Avant-première hier soir du film « Lord of war », à l’UGC Ciné-Cité Bordeaux, suivi d’un débat passionnant avec trois représentants d’Amnisty International, qui conjointement avec Oxfam et le RAIAL, a lancé la campagne « Contrôlez les armes », voir lien suivant : controlarms.org. Le film d’Andrew Niccol, réalisateur du culte « Bienvenue à Gattaca » (1997), et de « Simone » (2001), n’a pas réalisé ici un film didactique, mais une farce corrosive et très cinglante. Inspiré de faits réels, ce film est très documenté.

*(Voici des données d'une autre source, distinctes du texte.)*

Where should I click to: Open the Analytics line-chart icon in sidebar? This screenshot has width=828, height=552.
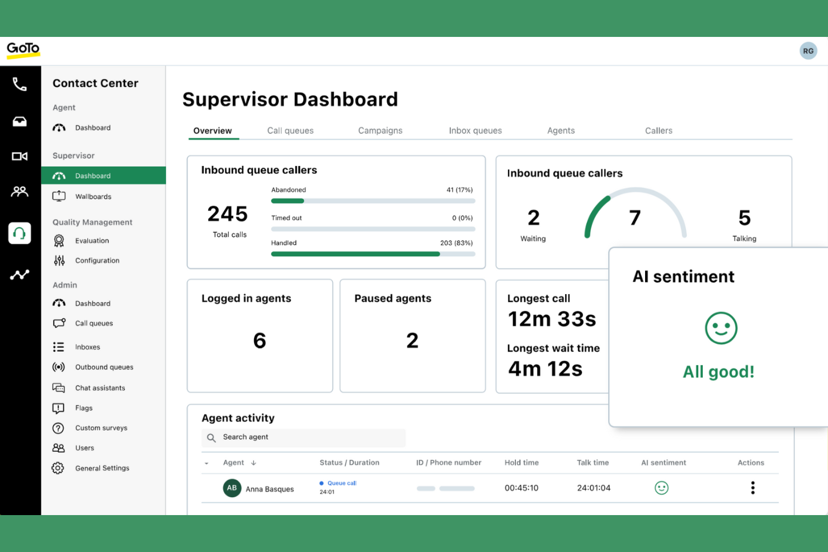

Il narre l’histoire de Yuri Orlov – joué par Nicolas Cage -, un Ukrainien, qui est arrivé aux États-Unis avec ses parents qui se sont fait passer pour des émigrants juifs. Lui et son jeune frère Vitaly – Jared Leto – travaillent dans le petit restaurant familial de « Little Odessa ».Il a la révélation de sa vie, au début des années 80, en assistant à un règlement de compte sanglant. Il décide de faire commerce dans les armes. Il devient très vite un trafiquant international, doué pour les langues et ayant un sang froid à toute épreuve, il devient très vite par sa réactivité, son ingéniosité et son sens de la négociation, un courtier en armes prisé des dictatures. Il s’offre même le luxe de rencontrer le fantasme de sa jeunesse, Ava – Bridget Moynaham -, un mannequin international, de la même origine que lui. Il s’organise très vite, malgré un concurrent très installé Simeon Weisz, qui le méprise – Ian Holm, tout en retenue -, la détermination d’un agent d’Interpol, le trop probe Jack Valentine – Ethan Hawke, déjà présent dans « Bienvenue à Gattaca » -, qui le poursuit obstinément, et les rapports avec un dictateur africain, André Baptiste Sr, cruel et sadique, et qui représente une sorte de reflet moins respectable. Vitaly nostalgique de l’Ukraine, sombre dans la drogue – nouvelle déclinaison pour Jared Leto, de son rôle dans « Requiem of a dream » -.
Nicolas Cage
Respectabilité, Yuri se sent invincible, trouve des parades dans les vides juridiques pour déjouer les problèmes, sa petite famille ne se posant pas trop de questions quant à sa fortune. On suit l’histoire à travers le regard de son personnage amoral, de 1982 à 2001, joué avec la folie nécessaire par l’impressionnant Nicolas Cage, en suivant ses contradictions, son côté ignoble assumé, et son cynisme exacerbé, relaté par lui-même souvent en voix off. Le texte est formidablement écrit, de la nécessité de commencer une relation amoureuse par un mensonge, alors qu’il en est l’apanage obligatoire à la fin, ou du témoignage de ne pas avoir vendu d’armes à Ben Laden, dans les années 80, car il avait la réputation de faire des chèques en bois. On suit ce trafic qui nous rappelle vérités – le personnage est inspiré de 5 trafiquants réels -, l’essor de la vente d’armes à la fin de la guerre froide, et une vision acerbe des dictatures des pays africains. Le film, très critique avec les États Unis – nous rappelant au passage que la France est le troisième exportateur mondial d’armes -, a eu énormément de difficultés à se monter, les comédiens ont accepté un effort financier, et c’est l’apport d’un Français, le producteur Philippe Rousselet qui a permis au film de se monter. Le tournage a d’ailleurs débuté en pleine guerre en Irak. C’est un film qui fait froid dans le dos, sans que l’intérêt ne baisse à aucun instant, ainsi qu’un portrait à charge de ceux qui ne veulent pas savoir. L’humour noir omniprésent, aide à réfléchir sur une situation planétaire particulièrement dramatique. Une œuvre très documentée, à la fois divertissante et nécessaire. Sortie le 4 janvier 2006.